* **To do**
Copy out the material from the line containing "How do I perform: Click the sacred" through the line containing "click(110, 602)", swapping "gold" for "blue" and leaving everything else unchanged.

* **Information provided**
==============================

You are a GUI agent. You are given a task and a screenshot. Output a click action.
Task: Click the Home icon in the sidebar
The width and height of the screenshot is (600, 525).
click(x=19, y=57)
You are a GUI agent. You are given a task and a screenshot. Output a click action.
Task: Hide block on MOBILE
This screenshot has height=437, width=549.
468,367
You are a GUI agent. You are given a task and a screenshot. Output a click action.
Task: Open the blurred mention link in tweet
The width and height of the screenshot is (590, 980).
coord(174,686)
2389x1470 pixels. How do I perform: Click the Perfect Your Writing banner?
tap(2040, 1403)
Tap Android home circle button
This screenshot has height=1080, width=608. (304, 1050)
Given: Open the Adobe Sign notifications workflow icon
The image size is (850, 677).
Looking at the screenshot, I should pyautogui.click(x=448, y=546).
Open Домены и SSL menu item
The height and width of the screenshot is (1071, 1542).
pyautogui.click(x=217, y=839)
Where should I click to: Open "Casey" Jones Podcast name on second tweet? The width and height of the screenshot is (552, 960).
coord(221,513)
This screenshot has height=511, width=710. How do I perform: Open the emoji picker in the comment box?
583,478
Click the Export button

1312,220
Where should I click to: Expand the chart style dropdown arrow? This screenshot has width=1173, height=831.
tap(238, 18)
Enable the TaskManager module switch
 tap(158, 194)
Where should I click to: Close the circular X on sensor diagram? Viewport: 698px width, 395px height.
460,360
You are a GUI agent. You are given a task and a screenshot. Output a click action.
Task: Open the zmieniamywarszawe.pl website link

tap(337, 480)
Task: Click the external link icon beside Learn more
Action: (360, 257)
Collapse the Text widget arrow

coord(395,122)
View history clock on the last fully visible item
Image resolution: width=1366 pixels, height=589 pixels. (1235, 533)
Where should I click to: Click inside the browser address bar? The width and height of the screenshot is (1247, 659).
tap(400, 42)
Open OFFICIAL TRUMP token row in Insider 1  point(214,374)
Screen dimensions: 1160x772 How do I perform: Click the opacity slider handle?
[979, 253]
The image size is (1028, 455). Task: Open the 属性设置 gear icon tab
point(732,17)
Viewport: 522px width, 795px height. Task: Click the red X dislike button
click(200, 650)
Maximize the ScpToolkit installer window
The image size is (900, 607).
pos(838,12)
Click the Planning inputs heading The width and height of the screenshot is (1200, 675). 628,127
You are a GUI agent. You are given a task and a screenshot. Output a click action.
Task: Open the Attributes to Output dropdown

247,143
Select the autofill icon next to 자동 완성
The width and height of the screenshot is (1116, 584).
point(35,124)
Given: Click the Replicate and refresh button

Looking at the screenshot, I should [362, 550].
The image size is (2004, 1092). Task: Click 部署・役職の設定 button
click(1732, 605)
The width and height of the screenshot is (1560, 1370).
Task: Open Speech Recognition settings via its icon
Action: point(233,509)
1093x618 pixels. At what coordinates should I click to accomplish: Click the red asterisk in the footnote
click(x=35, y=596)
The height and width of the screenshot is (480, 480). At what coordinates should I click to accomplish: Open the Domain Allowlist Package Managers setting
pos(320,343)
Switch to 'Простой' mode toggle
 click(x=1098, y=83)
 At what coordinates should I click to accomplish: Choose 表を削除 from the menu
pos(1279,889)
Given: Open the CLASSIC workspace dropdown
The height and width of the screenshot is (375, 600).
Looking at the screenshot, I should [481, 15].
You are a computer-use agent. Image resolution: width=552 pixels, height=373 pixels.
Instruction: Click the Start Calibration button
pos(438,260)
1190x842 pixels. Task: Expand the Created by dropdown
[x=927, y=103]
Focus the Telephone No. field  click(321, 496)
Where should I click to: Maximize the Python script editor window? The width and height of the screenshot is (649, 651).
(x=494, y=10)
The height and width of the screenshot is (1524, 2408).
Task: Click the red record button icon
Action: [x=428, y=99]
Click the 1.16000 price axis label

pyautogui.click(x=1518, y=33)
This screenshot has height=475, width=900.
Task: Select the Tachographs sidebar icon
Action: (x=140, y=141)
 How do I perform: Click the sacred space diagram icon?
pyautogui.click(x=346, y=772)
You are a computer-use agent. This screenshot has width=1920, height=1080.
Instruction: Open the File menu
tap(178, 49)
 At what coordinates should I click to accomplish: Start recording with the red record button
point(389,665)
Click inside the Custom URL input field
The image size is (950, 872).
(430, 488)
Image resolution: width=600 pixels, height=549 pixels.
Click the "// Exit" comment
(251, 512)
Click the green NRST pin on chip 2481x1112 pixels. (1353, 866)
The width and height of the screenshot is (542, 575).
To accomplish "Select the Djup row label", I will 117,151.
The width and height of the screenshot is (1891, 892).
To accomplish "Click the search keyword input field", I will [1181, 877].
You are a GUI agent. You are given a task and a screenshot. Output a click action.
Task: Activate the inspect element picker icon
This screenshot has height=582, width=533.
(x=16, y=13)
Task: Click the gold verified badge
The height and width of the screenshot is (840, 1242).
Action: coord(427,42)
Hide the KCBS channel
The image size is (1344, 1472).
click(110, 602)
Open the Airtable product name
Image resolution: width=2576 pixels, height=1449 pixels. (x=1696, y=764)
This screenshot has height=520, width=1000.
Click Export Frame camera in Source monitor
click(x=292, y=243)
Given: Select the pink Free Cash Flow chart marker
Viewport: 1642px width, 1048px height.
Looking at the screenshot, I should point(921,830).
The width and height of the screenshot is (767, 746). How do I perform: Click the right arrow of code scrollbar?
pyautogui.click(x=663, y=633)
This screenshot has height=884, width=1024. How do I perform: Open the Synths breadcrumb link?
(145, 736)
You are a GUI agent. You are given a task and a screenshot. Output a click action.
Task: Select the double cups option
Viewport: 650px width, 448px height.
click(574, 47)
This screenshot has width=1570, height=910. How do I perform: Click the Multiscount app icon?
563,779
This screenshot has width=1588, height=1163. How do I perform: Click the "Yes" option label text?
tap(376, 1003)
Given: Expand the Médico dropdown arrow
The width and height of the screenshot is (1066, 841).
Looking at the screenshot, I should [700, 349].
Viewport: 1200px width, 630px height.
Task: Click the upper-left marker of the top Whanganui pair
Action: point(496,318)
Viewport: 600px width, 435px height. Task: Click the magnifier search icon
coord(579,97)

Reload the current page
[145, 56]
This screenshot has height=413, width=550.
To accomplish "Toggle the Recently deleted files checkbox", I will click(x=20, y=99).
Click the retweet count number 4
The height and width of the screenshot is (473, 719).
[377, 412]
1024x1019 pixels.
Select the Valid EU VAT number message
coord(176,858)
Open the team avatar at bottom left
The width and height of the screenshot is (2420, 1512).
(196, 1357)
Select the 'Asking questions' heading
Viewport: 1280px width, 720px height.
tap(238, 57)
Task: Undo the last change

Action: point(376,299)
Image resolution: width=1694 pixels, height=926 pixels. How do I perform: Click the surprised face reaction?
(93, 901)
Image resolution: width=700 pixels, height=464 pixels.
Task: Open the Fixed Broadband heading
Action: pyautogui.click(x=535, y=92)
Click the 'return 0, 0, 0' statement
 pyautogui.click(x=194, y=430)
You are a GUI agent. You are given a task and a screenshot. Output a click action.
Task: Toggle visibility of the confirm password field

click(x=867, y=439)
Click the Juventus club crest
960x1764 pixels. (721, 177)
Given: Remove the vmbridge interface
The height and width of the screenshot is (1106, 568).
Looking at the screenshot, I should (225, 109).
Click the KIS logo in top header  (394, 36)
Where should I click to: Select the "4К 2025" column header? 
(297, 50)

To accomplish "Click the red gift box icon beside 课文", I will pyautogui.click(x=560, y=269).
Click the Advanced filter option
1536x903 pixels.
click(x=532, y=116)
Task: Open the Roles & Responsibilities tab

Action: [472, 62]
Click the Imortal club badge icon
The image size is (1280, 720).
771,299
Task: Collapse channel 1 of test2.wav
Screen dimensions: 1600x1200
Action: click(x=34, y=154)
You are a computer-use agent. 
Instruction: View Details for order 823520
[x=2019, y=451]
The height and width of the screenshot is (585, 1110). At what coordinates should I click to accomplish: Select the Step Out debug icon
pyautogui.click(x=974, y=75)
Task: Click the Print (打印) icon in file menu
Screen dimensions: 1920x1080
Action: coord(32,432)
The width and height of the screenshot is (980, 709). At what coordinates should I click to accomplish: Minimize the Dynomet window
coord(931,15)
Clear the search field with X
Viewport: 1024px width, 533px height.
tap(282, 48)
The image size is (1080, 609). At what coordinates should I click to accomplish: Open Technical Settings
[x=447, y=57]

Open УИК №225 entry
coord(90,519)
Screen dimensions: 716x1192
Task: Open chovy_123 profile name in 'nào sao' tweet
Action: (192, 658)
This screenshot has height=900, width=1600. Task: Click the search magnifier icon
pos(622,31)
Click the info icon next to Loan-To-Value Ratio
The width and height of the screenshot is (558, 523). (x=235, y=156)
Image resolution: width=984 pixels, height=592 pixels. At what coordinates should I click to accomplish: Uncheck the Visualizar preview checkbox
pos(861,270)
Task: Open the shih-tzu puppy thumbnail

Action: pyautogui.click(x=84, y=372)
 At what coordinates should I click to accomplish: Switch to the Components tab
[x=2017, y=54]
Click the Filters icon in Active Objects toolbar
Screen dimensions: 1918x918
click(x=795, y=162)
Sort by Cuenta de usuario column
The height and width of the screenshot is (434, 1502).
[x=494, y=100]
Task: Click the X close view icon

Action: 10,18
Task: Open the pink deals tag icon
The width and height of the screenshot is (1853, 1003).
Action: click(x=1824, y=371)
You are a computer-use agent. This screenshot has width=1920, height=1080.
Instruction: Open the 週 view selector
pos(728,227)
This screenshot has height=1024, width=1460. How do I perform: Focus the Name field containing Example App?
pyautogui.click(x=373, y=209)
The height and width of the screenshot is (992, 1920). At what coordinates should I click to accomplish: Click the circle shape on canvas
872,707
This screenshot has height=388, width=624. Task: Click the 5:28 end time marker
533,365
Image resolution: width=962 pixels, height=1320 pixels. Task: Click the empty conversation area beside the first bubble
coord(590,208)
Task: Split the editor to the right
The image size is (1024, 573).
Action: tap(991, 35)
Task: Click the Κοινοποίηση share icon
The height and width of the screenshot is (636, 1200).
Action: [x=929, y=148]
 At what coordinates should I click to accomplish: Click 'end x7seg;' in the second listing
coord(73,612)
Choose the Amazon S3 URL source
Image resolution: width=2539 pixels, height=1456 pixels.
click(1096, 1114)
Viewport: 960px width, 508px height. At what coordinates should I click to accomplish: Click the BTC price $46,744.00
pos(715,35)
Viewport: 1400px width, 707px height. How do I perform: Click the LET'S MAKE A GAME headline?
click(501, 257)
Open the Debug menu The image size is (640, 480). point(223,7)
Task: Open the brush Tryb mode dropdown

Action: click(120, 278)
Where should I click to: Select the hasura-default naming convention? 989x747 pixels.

==============================

* **The answer**
 How do I perform: Click the sacred space diagram icon?
pyautogui.click(x=346, y=772)
You are a computer-use agent. This screenshot has width=1920, height=1080.
Instruction: Open the File menu
tap(178, 49)
 At what coordinates should I click to accomplish: Start recording with the red record button
point(389,665)
Click inside the Custom URL input field
The image size is (950, 872).
(430, 488)
Image resolution: width=600 pixels, height=549 pixels.
Click the "// Exit" comment
(251, 512)
Click the green NRST pin on chip 2481x1112 pixels. (1353, 866)
The width and height of the screenshot is (542, 575).
To accomplish "Select the Djup row label", I will 117,151.
The width and height of the screenshot is (1891, 892).
To accomplish "Click the search keyword input field", I will [1181, 877].
You are a GUI agent. You are given a task and a screenshot. Output a click action.
Task: Activate the inspect element picker icon
This screenshot has height=582, width=533.
(x=16, y=13)
Task: Click the blue verified badge
The height and width of the screenshot is (840, 1242).
Action: coord(427,42)
Hide the KCBS channel
The image size is (1344, 1472).
click(110, 602)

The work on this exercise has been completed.